Portuguese novelist, short story writer, poet, essayist (1892 - 1958)

Irene do Céu Vieira Lisboa (25 December 1892 – 25 November 1958) was a Portuguese novelist, short story writer, poet, essayist and educational writer. Especially for her fictional work, she has achieved a special place in modern Portuguese literature.

==Biography==
Irene Lisboa was born in Quinta da Murzinheira in the municipality of Arruda dos Vinhos, Portugal. She came from very wealthy background and grew up at the family estate where she was born. She attended the Escola Normal Primeira de Lisboa, and graduated high school from the convent boarding school of Convento do Sacramento. After schooling in Lisbon, she studied pedagogy in Belgium, France and Switzerland. In Geneva, Switzerland, she studied at the educational institute where her lecturers included the well-known educator Édouard Claparède.

She then worked as a teacher and a school inspector before becoming an official of the Instituto para a Alta Cultura (Institute of High Culture).

Lisboa used several pen names: Manuel Soares for her educational works and João Falcó for her early literary works and much of her poetry as women writers were not generally accepted at the time. However, although the fact that a male pseudonym appears on some of her work, the tone of the work reveals that the narrator is a woman, something that is "never disguised or expressly omitted."

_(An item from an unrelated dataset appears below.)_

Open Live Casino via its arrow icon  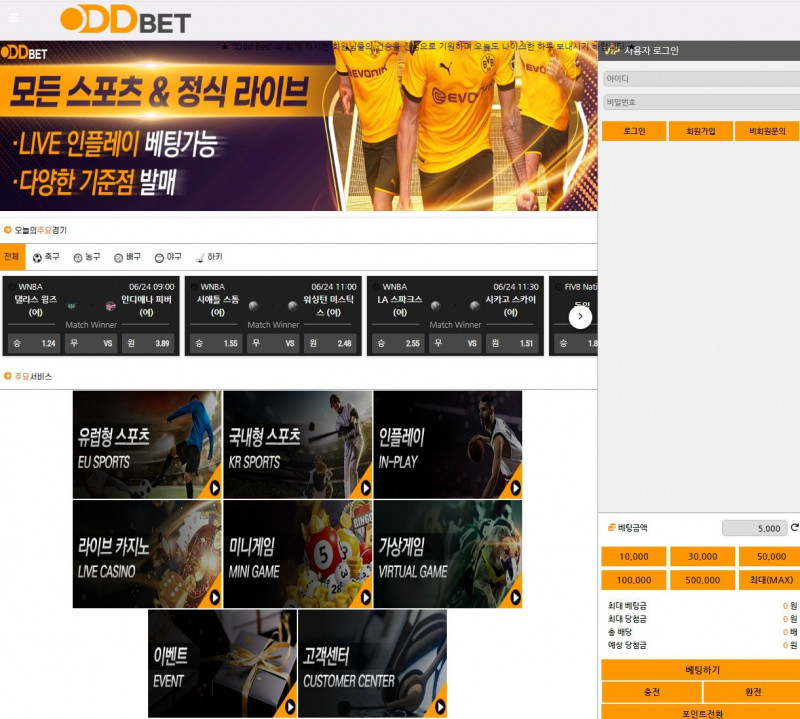coord(214,598)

From 1926 to 1958, in addition to several academic works on pedagogy, she published poems, short stories, novels, books for children, and literary essays. She also contributed to a number of Portuguese periodicals. Her literature was well received in both Portugal and Brazil. The poet and literary critic Jorge de Sena considered she was one of the "greatest Portuguese writers on account of the incomparable originality of her style and personality".

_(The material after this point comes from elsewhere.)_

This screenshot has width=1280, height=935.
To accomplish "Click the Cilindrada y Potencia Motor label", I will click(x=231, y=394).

This led her to adopt pseudonyms to write her opinions, namely João Falco, Manuel Soares and Maria Moira.

She died in Lisbon on November 25, 1958, one month shy of her 66th birthday. The writer's remains were, on January 13, 2013, transferred from Ajuda cemetery in Lisbon to Arruda dos Vinhos cemetery.

==Death and legacy==
On November 25, 1958, exactly one month before her 66th birthday, she died in Lisbon.

In 1989, she was made a Commander of the Order of Liberty. A bust is dedicated to her in her hometown. A street is dedicated to her, Rua Irene Lisboa, in Lisbon near the Alverca Air Base.

==Selected works==

- 1943: Apontamentos, writings resembling a diary
- 1940: Começa uma vida, autobiographical story
- 1942: Esta cidade!, reportage
- 1958: Título qualquer serve reportage
- 1965: Solidão, writings resembling a diary

=== Texts ===
- 1942: A psychologica do desenho infantil, educational work.
- 1944: Educaçao, educational work.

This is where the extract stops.